Dark tormentors at the nursery gate
First Night The Play about the Baby Almeida Theatre, London
THE MIDDLE-AGED couple in Edward Albee's classic play Who's Afraid of Virginia Woolf? has invented a fantasy son who is the object of some of their most vicious marital games and who needs to be cathartically killed off.
Some 30-odd years later, there's a strange, distorted echo of this at the close of Albee's latest work, The Play about the Baby, unveiled now in Howard Davies's sophisticatedly larky and beautifully acted production at the Almeida Theatre in Islington.
Here, though, it is a young, inexperienced couple who are eventually browbeaten into agreeing that their flesh and blood baby, who has been stolen from them, was always a mere phantom. Only then will their tormentor- testers let them be.
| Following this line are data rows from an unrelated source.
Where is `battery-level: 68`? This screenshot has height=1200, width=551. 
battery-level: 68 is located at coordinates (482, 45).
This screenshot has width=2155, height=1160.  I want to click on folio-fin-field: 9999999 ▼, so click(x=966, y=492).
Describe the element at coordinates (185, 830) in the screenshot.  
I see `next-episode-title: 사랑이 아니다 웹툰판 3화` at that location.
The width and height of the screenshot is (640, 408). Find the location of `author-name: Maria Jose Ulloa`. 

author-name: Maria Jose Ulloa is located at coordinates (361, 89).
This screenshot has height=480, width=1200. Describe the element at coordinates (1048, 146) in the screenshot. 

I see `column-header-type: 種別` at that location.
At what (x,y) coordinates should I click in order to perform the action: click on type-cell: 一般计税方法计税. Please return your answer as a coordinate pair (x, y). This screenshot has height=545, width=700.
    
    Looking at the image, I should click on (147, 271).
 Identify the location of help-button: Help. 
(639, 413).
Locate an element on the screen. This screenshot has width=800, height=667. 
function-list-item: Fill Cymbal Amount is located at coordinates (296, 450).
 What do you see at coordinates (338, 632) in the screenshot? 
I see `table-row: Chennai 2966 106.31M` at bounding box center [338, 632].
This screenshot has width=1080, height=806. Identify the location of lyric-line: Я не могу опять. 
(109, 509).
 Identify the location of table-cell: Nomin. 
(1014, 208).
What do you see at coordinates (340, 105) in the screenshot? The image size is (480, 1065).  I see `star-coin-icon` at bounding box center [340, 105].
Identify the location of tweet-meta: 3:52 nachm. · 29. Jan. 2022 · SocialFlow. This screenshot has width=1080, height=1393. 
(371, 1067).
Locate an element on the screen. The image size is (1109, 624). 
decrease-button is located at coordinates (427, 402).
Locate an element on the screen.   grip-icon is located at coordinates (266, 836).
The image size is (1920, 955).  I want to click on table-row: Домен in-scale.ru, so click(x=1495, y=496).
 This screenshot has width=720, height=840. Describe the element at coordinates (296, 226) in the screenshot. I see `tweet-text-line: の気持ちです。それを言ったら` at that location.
On an almost bare set the play brings into conflict two generically dubbed couples.
They are the twentysomething boy and girl whose sexy glow of animal health is effortlessly projected by Rupert Penry-Jones and Zoe Waites.
Chasing each other naked across the stage, they are in vibrant contrast to the fiftysomething man and woman, whose quizzical, archly self-dramatising manner Alan Howard and Francis de la Tour convey with a delicious dark drollery.
If Albee's last play was called Three Tall Women, this latest piece could at times be nicknamed Four Thin Stereotypes.